MEAM Seminar: “Engineering Solutions for Tough Problems in Trauma: From Occlusion Balloons to Decision-Support”
October 20 at 10:30 AM - 12:00 PM
Acute hemorrhage and hemorrhagic shock result in approximately 60,000 annual deaths in the United States. The vast majority of these deaths are in severely injured patients, but experts in trauma care believe many of these deaths can actually be prevented. Efforts focused on injury prevention and pre-emptive intervention have produced some improvements in survival. However, for those who sustain severe injuries, a range of engineering solutions could mitigate the risk of death from hemorrhage.

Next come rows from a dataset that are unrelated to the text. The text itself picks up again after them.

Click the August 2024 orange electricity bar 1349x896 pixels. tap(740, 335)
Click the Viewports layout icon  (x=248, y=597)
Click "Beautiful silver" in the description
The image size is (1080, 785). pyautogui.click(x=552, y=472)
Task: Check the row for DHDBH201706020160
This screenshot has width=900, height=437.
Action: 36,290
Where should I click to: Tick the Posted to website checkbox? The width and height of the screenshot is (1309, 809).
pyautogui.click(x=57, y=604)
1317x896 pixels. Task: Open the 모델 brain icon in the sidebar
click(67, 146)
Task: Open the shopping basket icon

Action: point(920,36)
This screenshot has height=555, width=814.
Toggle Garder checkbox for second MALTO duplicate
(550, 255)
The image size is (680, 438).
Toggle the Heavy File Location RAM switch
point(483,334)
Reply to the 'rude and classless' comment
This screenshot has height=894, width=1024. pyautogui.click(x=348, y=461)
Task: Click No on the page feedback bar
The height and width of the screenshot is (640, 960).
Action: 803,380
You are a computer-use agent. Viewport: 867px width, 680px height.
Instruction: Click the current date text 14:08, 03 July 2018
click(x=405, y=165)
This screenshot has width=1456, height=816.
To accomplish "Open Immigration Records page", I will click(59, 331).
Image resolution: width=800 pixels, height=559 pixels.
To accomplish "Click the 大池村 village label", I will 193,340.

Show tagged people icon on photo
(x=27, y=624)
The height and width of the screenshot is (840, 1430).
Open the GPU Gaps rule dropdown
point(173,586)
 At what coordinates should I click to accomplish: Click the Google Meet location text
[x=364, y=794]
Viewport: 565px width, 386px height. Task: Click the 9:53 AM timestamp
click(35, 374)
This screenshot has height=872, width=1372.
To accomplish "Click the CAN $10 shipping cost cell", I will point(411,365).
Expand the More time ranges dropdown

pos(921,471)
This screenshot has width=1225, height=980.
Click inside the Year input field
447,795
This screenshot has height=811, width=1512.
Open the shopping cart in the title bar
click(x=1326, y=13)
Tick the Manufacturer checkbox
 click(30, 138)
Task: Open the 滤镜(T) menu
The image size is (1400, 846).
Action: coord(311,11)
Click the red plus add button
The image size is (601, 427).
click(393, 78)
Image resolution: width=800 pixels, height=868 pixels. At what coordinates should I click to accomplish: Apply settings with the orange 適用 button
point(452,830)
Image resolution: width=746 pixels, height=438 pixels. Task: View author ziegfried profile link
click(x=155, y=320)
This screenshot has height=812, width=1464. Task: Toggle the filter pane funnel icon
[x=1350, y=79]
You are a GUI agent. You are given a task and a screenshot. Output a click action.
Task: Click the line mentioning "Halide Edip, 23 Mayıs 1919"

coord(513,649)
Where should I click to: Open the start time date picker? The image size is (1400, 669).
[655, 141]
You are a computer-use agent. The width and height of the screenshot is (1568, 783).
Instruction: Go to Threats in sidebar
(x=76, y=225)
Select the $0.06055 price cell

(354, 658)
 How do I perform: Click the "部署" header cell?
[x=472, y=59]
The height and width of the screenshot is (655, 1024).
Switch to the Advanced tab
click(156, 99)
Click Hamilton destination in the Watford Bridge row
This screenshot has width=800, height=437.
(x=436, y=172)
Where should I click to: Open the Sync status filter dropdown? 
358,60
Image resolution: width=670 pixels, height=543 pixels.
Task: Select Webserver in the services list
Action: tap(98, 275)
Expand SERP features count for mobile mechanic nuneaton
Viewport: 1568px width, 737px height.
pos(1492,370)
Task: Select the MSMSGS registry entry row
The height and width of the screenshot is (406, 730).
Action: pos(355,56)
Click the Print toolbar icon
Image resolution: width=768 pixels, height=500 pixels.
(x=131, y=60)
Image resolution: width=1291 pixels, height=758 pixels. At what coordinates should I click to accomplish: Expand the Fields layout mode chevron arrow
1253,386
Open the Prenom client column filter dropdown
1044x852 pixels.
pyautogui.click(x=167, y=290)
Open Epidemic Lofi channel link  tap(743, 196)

In this talk, I will review the current epidemiology of acute hemorrhage and our understanding of hemorrhagic shock. I will then explore several recent innovations designed to stop acute hemorrhage and guide teams in real-time management: balloon aortic occlusion and hemorrhage decision support. These innovations will be discussed in the context of the regulatory hurdles that must be navigated to bring these and other similar innovations to the bedside.
Jeremy W. Cannon
Associate Professor, Department of Surgery, Perleman School of Medicine, University of Pennsylvania
Jeremy Cannon is an Associate Professor of Surgery at Penn. He is board certified in General Surgery and Surgical Critical Care. He is a graduate of the US Air Force Academy and Harvard Medical School. During his surgical training at Beth Israel Deaconess Medical Center in Boston, MA, he also earned a Master of Science in Mechanical Engineering from MIT. Following his fellowship in Surgical Critical Care at Children’s Hospital Boston, he served on active duty in the US Air Force and deployed to both Iraq and Afghanistan as a trauma surgeon. In 2015, he joined the Penn faculty where he specializes in the treatment of traumatic injury, emergency general surgery conditions, and surgical critical care. His research interests include improving outcomes from hemorrhagic shock, developing technology for the treatment of acutely injured patients, and military-civilian healthcare and training partnerships, with a specific interest in using quality metrics to identify opportunities for improvement in combat casualty systems of care.